We can now compare how “off” we were in our understanding of the database. As you can see in the graph, the two lines are quite different. The number of kits sold (pale line) is roughly 25% higher than the number genotyped (dark line) in 2019 and 2020. The difference isn’t as stark in 2018, and the values are the same in 2017.
How did this happen?
Late 2016 is when genealogical DNA testing really took off. Around then, 23andMe began selling kits in some drugstores for about $30, not including the lab fee. My guess is two things happened. First, some people bought the $30 kit on impulse but balked at the $169 lab fee. Second, avid genealogists began buying kits in hopes that family and friends would test. (Hands up: Who has a couple of extra kits lying around? 💁♀️) Both situations resulted in kits sold but not getting sent back to be genotyped. I would never have guessed there were so many, certainly not 2 million!

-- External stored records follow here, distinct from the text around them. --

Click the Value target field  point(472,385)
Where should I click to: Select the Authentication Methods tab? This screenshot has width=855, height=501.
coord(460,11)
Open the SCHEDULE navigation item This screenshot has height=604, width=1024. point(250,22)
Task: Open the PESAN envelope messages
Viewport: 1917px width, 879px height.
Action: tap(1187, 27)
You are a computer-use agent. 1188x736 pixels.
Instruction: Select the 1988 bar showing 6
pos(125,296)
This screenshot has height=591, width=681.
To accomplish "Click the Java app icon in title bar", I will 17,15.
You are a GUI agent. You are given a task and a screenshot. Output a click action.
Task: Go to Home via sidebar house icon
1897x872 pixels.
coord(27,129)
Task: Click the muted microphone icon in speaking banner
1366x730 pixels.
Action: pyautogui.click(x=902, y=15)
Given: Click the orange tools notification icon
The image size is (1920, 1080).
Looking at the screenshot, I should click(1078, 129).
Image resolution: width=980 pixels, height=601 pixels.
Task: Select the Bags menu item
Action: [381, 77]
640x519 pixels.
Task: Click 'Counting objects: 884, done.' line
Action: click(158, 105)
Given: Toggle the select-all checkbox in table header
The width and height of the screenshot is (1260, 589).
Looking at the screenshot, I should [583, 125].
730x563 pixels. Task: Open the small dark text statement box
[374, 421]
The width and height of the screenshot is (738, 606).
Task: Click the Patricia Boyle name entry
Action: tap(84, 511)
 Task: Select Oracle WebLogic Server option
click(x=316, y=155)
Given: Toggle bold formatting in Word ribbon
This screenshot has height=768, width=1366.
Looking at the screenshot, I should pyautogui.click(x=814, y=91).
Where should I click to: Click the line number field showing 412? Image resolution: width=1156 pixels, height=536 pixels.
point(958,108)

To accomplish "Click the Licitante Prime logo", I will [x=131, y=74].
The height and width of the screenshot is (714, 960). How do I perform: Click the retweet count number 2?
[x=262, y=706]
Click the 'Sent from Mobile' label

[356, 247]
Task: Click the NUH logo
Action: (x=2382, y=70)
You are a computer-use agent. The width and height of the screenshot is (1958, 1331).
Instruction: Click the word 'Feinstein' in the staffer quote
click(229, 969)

I won’t make that mistake again.
Now, without further ado, here’s the updated graph, as of December 2, 2021. Based on recent trends, I estimate that AncestryDNA has 21.2 million kits, 23andMe 12.1 million, MyHeritage 5.4 million, GEDmatch 1.7 million, and FamilyTreeDNA 1.6 million. With only two data points for Living DNA, I’m not comfortable projecting their current size just yet.